>> Begin RAW RECORDS
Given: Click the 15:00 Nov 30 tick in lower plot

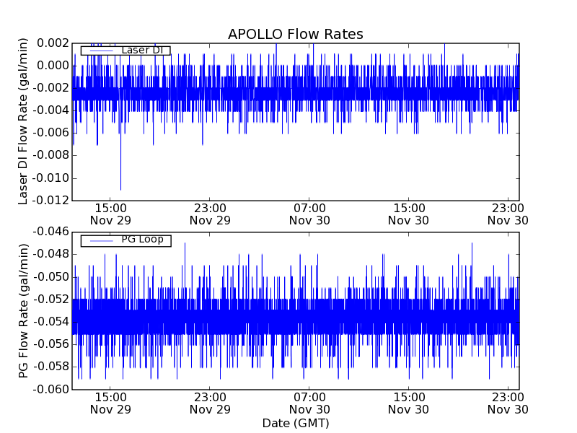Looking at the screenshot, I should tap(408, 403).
>> End RAW RECORDS
>> Begin RAW RECORDS
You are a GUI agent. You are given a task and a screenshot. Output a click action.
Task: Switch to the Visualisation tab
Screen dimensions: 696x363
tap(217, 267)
>> End RAW RECORDS
» AIM OF THE TASK:
Rewrite everything from "You are a GUI" down to "tap(217, 267)" with "click action" changed to "tap action" and the rest left as is. Return only those lines.

» SOLUTION TO THE PROBLEM:
You are a GUI agent. You are given a task and a screenshot. Output a tap action.
Task: Switch to the Visualisation tab
Screen dimensions: 696x363
tap(217, 267)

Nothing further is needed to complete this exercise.